In the old days, you didn't get assigned a seat until you were at the gate and checked in (in fact that was the purpose of the gate agent). So there were no perks for buying your ticket early, and the airline could do everything it could to keep families together. I do specifically remember as a kid our family occasionally being split up when we got to the gate late (even back then they wouldn't assign you a middle seat if there were window or aisle seats available, unless you were traveling with someone).. Course Ryanair is European so I've never flown them, and they may do things differently.
Besides making them more money?
I would imagine this creates a ton of extra work for the airlines when people who want to switch seats to stay together flood the departure gate attendants. Worse yet are the people who don't notice until they board, and then panic when they are split up.

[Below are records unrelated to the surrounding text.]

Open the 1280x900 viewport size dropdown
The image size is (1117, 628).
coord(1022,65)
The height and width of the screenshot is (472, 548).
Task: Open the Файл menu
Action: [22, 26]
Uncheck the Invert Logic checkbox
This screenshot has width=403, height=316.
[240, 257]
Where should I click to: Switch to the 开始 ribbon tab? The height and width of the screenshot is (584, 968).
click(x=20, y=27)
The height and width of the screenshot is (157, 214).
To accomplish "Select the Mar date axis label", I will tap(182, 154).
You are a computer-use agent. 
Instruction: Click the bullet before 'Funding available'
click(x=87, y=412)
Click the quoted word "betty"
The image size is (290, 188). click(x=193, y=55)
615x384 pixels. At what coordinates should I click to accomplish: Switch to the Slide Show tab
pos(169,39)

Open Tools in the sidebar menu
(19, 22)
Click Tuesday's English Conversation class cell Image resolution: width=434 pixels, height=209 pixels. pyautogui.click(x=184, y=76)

About 25% of my flights, I get asked if I would switch seats with someone so a family can be together. My policy is never to switch seats unless offered a superior seat, so there's a whole bunch of inefficiency for flight attendants trying to seat families together after/during boarding.
It also can't be a good customer service experience if families remain split up due to lack of options to move people -- the people sitting next to kids might not like it, the people split up don't like it, it drags down employee morale, it's just awful in all kinds of ways.

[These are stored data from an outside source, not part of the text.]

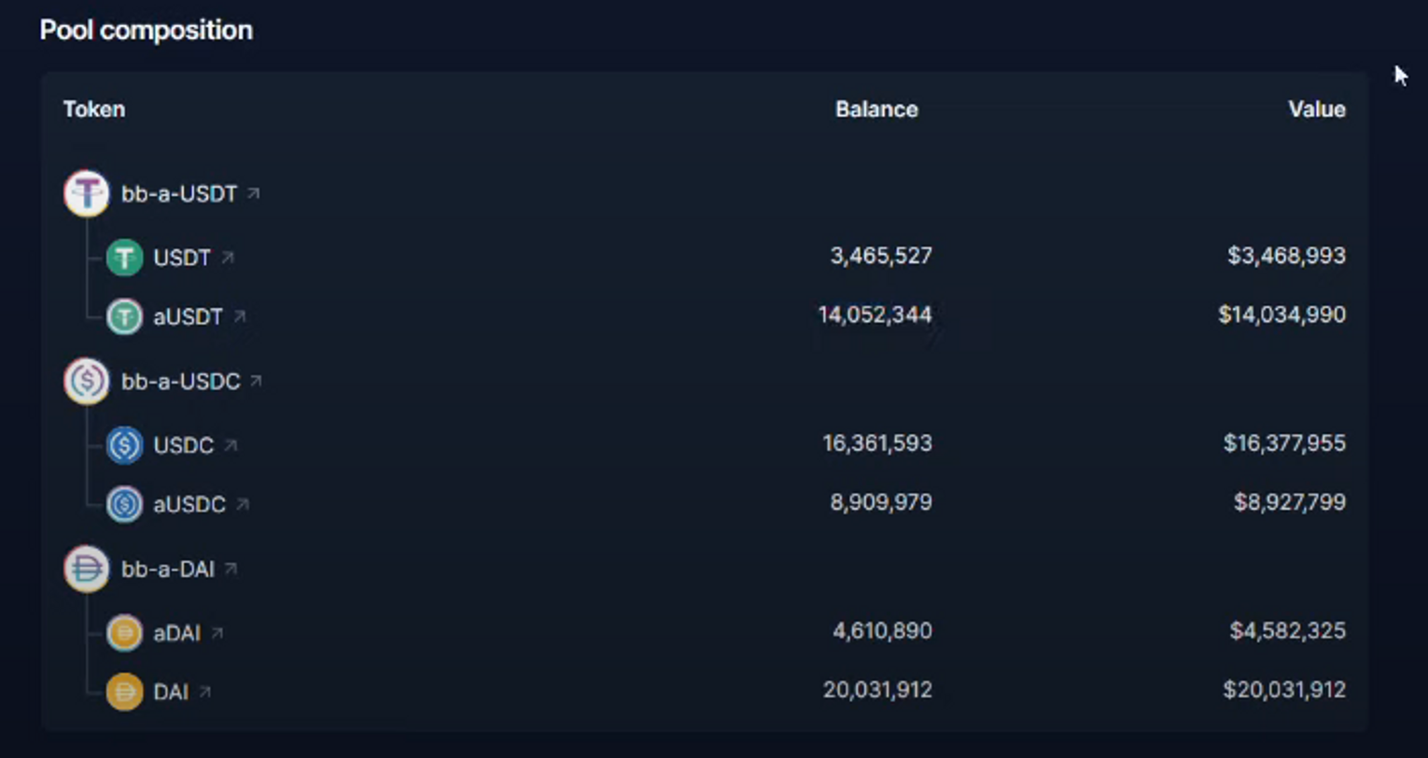Click the aUSDT token icon
The height and width of the screenshot is (758, 1428).
pyautogui.click(x=124, y=317)
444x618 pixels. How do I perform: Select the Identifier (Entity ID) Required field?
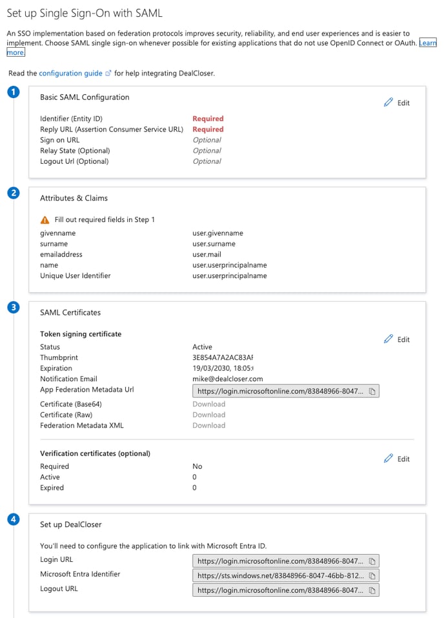tap(208, 119)
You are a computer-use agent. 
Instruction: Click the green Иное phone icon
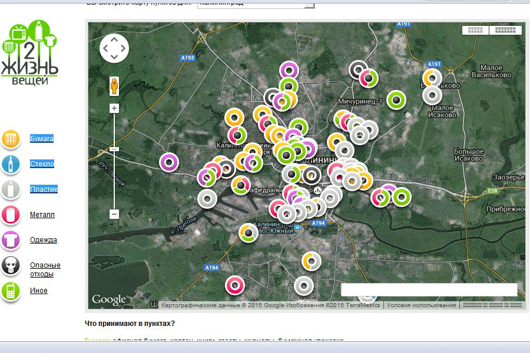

Boarder [sic] pun intended.
Cattle car transportation hits an all new low. And here I thought the lawn furniture chairs that are narrower than a lot of people's shoulders were the height of airline greed. Or maybe it was turning all the airline attendants into peddlers for a captive audience.
He abused hyperbole too much but he does start to head towards a legitimate point which is that people, Americans in particular, have gotten too used to the notion of super cheap air travel. Obviously airlines aren't going to cut into their profit margins, so they cut service.

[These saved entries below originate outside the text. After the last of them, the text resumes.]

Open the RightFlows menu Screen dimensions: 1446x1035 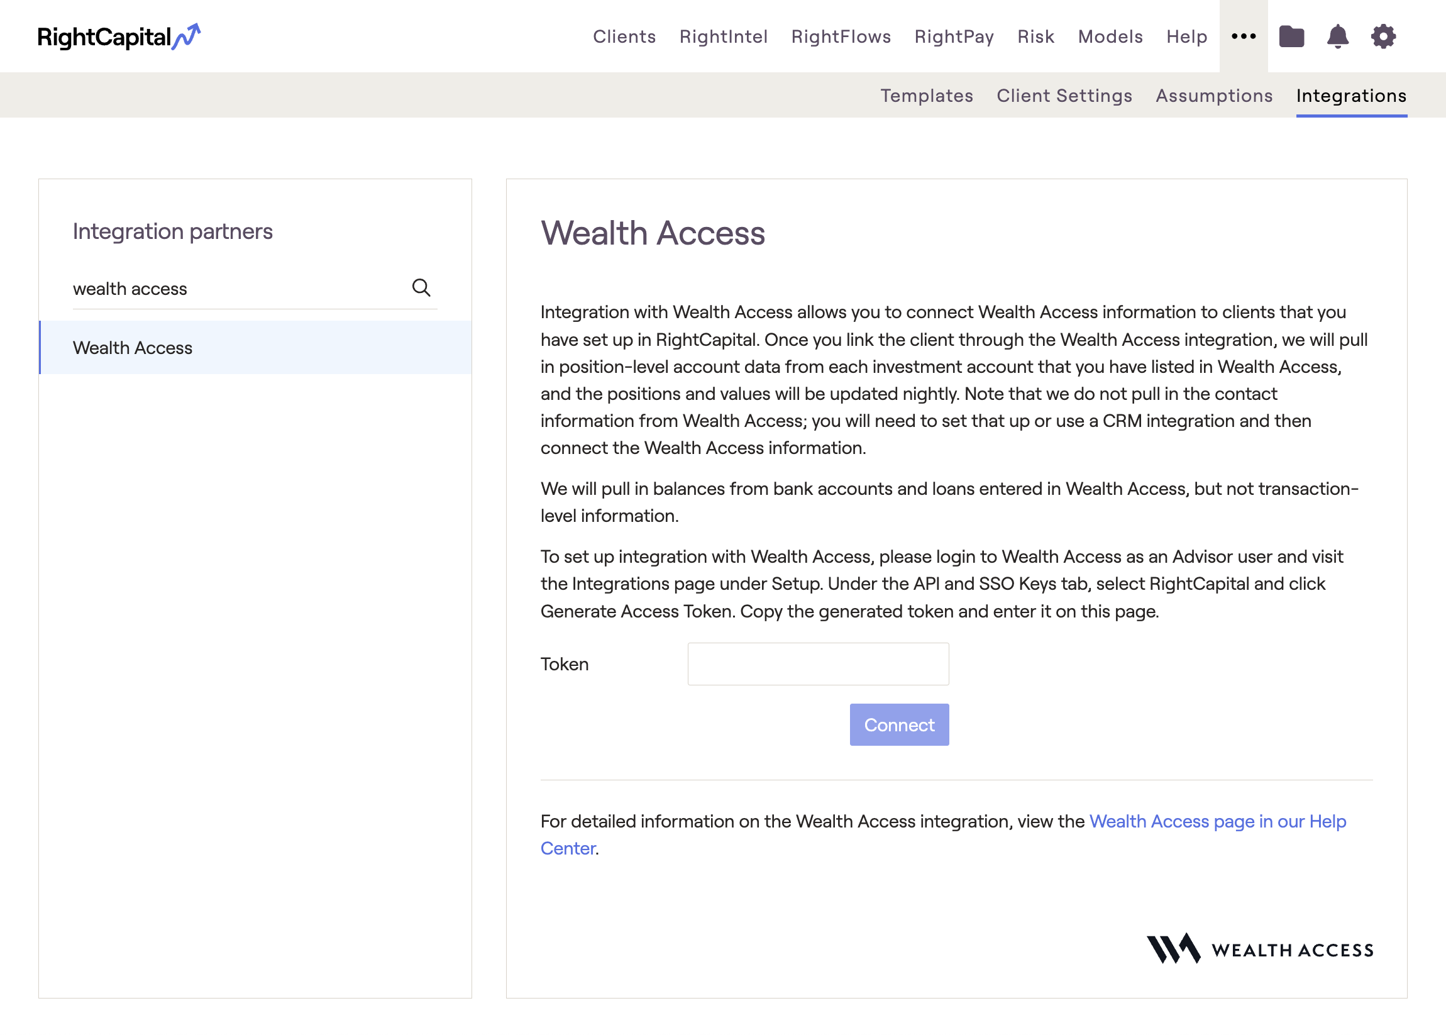(841, 36)
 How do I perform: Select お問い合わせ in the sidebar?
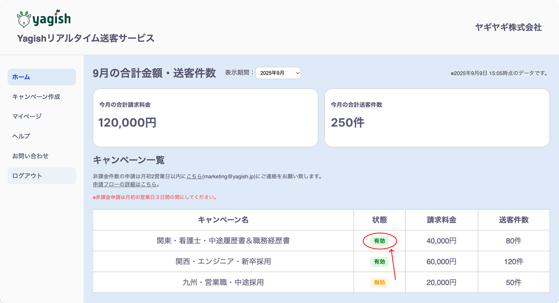click(x=30, y=156)
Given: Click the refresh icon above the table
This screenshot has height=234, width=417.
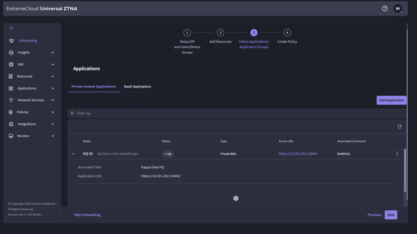Looking at the screenshot, I should 399,127.
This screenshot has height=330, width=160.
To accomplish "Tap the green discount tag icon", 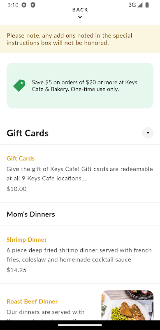I will click(19, 85).
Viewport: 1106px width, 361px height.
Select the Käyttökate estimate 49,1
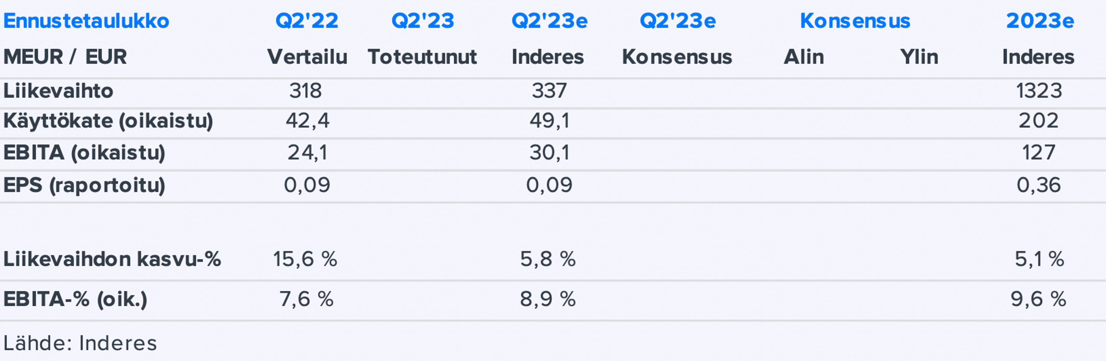pos(549,121)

I actually saw an article recently talking about flying in the good old days where they outlined what we'd now call even above and beyond first class and were quick to say "but that ticket to Europe was the equivalent of $1000 in today's money"
If I could get even today's first class level service for only $1000 for transatlantic flights, omg, I'd most certainly pay it. I'd pay that much even for a first class size seat/leg room without the extras. Flying to Europe _should_ be expensive. If you can't afford to pay $1000 for the plane ticket, you shouldn't be going at all. Stop buying into the cult of any fool should be able to fly anywhere he wants for a pittance.
The solution is quite simple, people need to stop taking unnecessary trips until airlines improve. Let the travel industry know that you've woken from the myth that "going away on vacation" is some kind of life essential.
Sorry to go off on tangents but it's like the people that bought Hummers when gas was $2 per gallon and then went on the news wringing their hands about the injustice of it all when gas hit $4 per gallon. If you can't afford to pay $4 for gas, then you shouldn't have bought a ultra premium gas guzzler in the first place even if gas was cheaper at the time you bought it.
Of course this would be Ryanair, the subway of air travel. I can't wait until they actually book standing room only and have people pushing in backwards so the doors can close.
No. It means you don't need one.
There should be a way to fly without giving any personal information to the airline. Obviously the government wants to maintain their security theater, but that could be a separate process where you only deal with TSA or other intermediaries.
Or is it auto selecting seats based on balancing wight throughout the aircraft? Honest question.
"A plan fiendishly clever in its intricacies"- Homer Simpson
Fixing intentional family split-ups should be part of a bill that gets rid of a number of abusive airline policies that passengers can do nothing about:
1. Fees shall be for features of a flight that are optional, such as meals or a second checked bag, rather than for items that you need on every flight. There shall be no extortionate fees for fixing a name typo or making a schedule change months ahead of time.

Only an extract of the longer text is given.